With virtual reality becoming more prevalent in our everyday lives, many questions are being raised about the effects this form of technology will have on society. One of the most exciting aspects of VR is its potential to bring changes to the workplace, as work environments become more online.

Many industries are now beginning to consider the possibilities of using virtual reality for their employees. By using VR glasses and connected software, workers can be safely immersed in generated situations – situations that feel a whole lot more ‘real’ to the user than simply watching them on a screen. These generated situations, or scenarios, have the potential to bring positive benefits to both employers and workers, increasing employee performance and improving business processes.

When implemented across an organization, virtual reality has the potential to create better training and development, easier onboarding processes, and greater collaboration for teams and remote workers.

Let’s take a closer look at how VR could change your workplace.

Better training and development with VR

Virtual reality offers new possibilities for improved training, regardless of industry. From corporate offices to construction job sites, the technology has the potential to be used to create controlled scenarios to assist with learning and development.

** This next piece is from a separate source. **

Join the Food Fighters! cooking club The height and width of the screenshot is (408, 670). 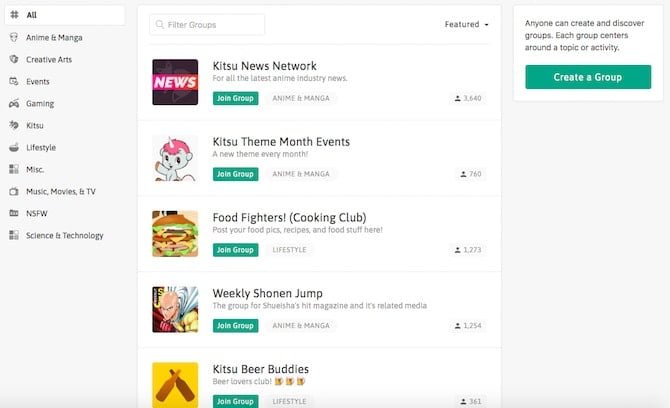(x=235, y=250)
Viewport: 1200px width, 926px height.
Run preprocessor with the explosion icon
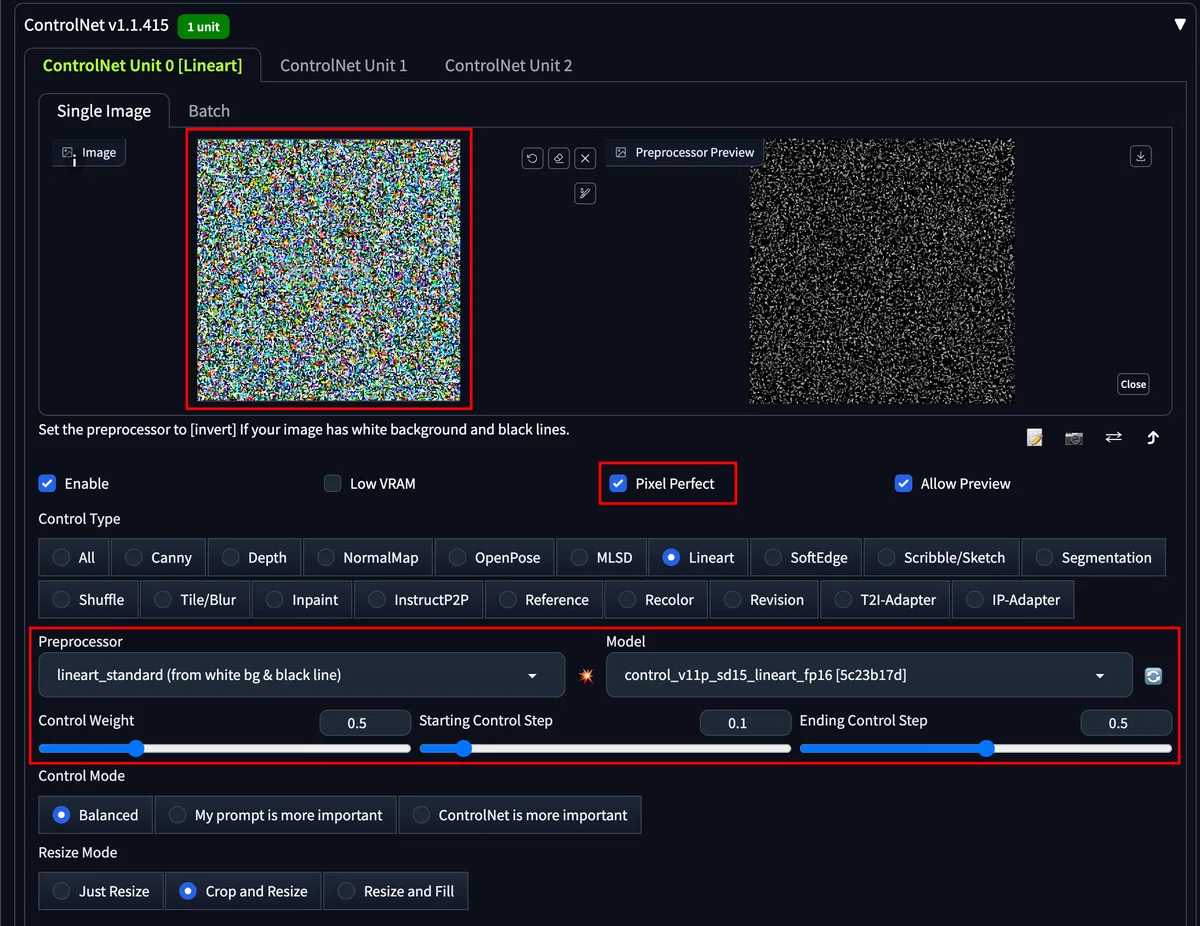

Through experiencing these generated scenarios, workers can receive effective real-time training in areas of safety procedures, efficiency and disaster management.

Thies Pfeiffer, technical director of the virtual reality lab at the Cognitive Interaction Technology Center of Excellence, explains how “in many professions, certain tasks are performed over and over again to ensure that everything runs smoothly in emergencies or stressful situations. Training in ‘reality’ would require considerable resources, and students need a lot of space. In virtual reality, however, students and trainees can practice at their own pace until the processes become second nature.” 

Training through VR could also have financial benefits for companies, with virtual training reducing many costs associated with traditional training methods. For example, by introducing VR, “an industrial company could digitally transport new employees to their future work environment without the added expense of relocation or fear of failure.”

Overcoming fears for professional development 

Speaking of fear of failure, VR could also assist employees experiencing phobias or fears, increasing their confidence in certain situations through sensitivity and exposure training. The potential for this form of cognitive behavioural therapy is very exciting, allowing individuals to safely experience situations they may not otherwise be exposed to. 

With the opportunity to gain further confidence and skills in their field, doctors could practice performing difficult surgeries; factory workers could carry out vital safety drills; corporate employees could overcome their fear of public speaking – with virtual reality, the possibilities are endless. 

Virtual onboarding for new hires

With VR simulations being used for onboarding, companies could bring new hires up to speed faster than with traditional processes. Imagine, for example, the benefit of experiencing customer service scenarios in virtual reality, compared to reading text or watching on-screen tutorials.

With virtual reality, we can generate spaces and situations that help people learn to perform occupational duties,” says Dr Pfeiffer. For people working in customer service or sales, this immersive experience would be far more practical, useful and engaging.

Increased collaboration through virtual reality

In a corporate environment, with its focus on team work and collaboration, VR will have a huge impact on how employees interact. Meetings could be held in virtual reality, in real time. For teams who are situated in different offices or regions, this could save a lot of time, money and stress – which also has benefits for a company’s productivity, profits and bottom line. 

VR holds even greater potential for remote workers, or staff who regularly telecommute, as a new way of maintaining connection across geographical barriers. While today’s collaboration tools such as Skype and Google Hangouts are certainly useful for remote workers, virtual reality will take online group interaction even further.

In virtual reality, you can see everyone, or at least an avatar image of them and it’s much closer to being there with them,” Dr Pfeiffer explains.

However you choose to implement VR technology across your business, the future workplace is sure to be an exciting place for both employers and employees.